As planned I started the day by doing some gardening. The garden has gone rather wild in the last month while I was distracted, but at least it is something I have some control over. By the end of the weekend I hope to have made a significant difference. Then we had a visitor: the EQC rapid assessment inspector. The EQC (government earthquake insurance commission) has learnt from the September quake and they have a much more efficient way of going about things this time. Every house in the Christchurch metropolitan area, as well as some outlying areas, is to be visited over the next two months, starting with the worst affected areas. As it is only a week and a half to two weeks into the process, our area must be quite high on the list.
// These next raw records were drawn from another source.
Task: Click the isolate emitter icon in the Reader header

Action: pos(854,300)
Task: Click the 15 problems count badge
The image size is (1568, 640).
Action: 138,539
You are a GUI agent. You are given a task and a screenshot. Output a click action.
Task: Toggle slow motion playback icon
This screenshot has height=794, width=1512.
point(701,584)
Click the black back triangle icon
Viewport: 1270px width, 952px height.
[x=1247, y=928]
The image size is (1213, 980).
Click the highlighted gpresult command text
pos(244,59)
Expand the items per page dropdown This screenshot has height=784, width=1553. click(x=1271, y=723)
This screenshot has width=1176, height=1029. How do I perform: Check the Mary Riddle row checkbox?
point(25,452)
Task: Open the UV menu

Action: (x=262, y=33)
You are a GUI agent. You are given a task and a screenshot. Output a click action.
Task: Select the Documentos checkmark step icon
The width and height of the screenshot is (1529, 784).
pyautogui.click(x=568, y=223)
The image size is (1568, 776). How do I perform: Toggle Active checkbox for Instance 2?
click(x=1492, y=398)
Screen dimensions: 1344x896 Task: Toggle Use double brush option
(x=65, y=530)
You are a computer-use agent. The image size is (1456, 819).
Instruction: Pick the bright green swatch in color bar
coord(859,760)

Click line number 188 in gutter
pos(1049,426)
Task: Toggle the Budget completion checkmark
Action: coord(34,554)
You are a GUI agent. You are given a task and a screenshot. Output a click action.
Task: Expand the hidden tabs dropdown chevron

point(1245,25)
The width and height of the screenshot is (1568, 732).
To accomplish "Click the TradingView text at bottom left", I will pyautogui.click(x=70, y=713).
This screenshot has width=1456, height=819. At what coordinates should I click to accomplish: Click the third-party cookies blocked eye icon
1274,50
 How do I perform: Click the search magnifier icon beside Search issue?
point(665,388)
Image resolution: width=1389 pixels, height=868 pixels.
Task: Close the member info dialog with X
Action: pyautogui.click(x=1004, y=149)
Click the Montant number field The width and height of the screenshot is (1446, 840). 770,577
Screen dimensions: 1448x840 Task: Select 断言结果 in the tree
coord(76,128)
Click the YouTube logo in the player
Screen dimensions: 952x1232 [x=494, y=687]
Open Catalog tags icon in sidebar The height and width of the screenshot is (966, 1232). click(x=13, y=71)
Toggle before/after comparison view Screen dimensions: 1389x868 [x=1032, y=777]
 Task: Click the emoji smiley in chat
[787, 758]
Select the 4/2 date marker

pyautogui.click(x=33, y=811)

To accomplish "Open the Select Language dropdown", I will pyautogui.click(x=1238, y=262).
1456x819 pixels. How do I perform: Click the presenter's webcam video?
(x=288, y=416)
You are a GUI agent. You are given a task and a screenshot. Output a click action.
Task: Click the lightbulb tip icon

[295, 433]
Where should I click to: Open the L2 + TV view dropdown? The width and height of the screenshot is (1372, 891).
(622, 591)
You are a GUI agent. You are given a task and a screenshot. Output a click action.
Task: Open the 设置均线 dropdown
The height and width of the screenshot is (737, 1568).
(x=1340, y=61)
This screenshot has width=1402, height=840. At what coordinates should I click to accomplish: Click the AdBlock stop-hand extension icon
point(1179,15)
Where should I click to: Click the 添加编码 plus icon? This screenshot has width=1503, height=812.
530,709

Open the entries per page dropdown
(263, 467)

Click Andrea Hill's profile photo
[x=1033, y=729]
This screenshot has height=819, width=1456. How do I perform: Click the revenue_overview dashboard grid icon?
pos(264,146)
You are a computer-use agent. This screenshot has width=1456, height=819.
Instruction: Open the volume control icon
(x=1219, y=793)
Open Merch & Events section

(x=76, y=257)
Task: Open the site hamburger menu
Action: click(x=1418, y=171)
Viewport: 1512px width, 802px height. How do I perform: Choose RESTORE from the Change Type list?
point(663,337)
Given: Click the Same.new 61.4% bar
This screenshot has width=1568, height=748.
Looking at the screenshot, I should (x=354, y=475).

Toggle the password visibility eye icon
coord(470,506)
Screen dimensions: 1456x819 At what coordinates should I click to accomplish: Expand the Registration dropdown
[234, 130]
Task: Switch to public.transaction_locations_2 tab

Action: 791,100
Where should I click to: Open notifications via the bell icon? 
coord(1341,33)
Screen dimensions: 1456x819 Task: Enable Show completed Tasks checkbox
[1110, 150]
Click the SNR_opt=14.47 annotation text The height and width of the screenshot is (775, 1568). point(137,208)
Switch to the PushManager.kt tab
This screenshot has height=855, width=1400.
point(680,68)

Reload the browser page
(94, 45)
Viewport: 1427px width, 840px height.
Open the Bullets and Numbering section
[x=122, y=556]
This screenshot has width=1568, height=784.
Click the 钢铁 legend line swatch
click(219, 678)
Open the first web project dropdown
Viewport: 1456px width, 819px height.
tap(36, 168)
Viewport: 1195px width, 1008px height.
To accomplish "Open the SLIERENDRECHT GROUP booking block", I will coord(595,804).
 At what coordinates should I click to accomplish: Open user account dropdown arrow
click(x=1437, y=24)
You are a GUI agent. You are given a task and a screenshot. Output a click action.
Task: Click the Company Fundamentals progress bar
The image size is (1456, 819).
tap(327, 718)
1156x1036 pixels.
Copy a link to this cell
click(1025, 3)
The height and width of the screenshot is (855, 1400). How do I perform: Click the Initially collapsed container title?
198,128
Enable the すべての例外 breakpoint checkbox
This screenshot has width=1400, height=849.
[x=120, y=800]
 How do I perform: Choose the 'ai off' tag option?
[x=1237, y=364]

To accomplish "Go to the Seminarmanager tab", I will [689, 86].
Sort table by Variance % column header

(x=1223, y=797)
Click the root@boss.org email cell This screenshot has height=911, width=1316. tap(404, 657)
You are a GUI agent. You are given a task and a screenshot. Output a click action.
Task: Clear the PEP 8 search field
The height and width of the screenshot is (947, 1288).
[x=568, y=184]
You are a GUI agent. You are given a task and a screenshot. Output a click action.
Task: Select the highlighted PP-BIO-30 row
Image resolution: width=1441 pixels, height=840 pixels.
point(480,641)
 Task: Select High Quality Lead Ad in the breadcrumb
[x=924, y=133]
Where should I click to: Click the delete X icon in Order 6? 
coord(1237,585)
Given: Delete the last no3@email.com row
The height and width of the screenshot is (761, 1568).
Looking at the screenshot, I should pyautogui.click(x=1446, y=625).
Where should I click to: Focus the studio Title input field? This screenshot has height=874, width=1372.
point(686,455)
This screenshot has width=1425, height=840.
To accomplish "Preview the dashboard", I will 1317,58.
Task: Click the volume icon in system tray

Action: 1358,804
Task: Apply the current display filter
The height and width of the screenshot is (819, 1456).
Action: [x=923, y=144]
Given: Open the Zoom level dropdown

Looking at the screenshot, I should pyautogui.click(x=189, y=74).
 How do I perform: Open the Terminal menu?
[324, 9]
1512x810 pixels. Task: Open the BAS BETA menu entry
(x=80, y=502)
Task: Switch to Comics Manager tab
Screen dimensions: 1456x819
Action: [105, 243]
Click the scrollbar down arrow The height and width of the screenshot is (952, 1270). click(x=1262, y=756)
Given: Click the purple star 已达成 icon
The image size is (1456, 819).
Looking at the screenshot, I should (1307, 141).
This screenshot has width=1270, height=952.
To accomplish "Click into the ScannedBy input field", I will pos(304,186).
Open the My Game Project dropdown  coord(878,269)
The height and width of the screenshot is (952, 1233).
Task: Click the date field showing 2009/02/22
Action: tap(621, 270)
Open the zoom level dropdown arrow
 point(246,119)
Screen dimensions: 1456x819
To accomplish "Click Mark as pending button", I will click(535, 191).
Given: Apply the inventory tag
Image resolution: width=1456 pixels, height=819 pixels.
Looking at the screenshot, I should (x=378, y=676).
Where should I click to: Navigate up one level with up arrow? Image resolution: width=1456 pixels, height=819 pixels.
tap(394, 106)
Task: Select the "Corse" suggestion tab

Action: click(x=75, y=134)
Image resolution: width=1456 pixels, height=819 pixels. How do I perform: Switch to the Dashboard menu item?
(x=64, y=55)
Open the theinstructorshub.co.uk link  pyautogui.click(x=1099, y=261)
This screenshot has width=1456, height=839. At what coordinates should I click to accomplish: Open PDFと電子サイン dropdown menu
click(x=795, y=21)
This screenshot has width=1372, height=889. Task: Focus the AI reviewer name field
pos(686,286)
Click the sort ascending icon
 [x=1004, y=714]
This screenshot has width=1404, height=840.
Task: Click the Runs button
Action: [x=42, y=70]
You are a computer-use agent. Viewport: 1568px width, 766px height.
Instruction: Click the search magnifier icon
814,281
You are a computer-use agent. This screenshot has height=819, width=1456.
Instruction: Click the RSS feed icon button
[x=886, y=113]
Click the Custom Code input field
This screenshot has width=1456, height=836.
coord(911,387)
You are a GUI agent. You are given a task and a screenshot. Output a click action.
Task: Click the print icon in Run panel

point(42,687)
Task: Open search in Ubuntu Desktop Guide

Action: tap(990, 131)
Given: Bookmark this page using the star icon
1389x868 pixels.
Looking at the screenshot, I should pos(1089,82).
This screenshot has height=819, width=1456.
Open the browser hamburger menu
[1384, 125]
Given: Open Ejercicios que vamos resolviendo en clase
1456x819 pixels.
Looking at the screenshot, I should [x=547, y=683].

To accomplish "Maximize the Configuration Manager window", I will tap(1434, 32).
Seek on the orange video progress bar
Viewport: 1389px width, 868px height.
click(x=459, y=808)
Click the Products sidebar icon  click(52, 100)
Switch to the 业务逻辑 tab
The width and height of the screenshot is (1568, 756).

It is a sort of "triage" - properties are sorted into categories, with a full inspection to be done later. But our visitor seemed to have a very fast and accurate eye for damage - for instance, standing at the door he noticed that our dining room floor was not quite level which we hadn't spotted. He asked if we had a marble, and P found a ball bearing which he placed on the floor, whereupon it rolled quite merrily to the other side of the room. What with the unlevel floor, the fact that we have a door that won't shut and another that won't open (fortunately there are two entrances into that room, especially since it is the toilet!), the chimney that fell down, damaging the eaves, and some widening cracks, he said that he would err on the side of caution and put us into the "severe structural damage" category - a bit higher than I had expected. He did hasten to assure us that the house is quite safe to live in. This should mean a visit for a full assessment within four months, however he then inspected the hole where the chimney fell and pronounced the house not fully weathertight - though temporary repairs had been done on the day - so we have been marked down for emergency repairs with a visit within three days. I assume that will take care of the hole in the roof only, and then we will go back on the four months list.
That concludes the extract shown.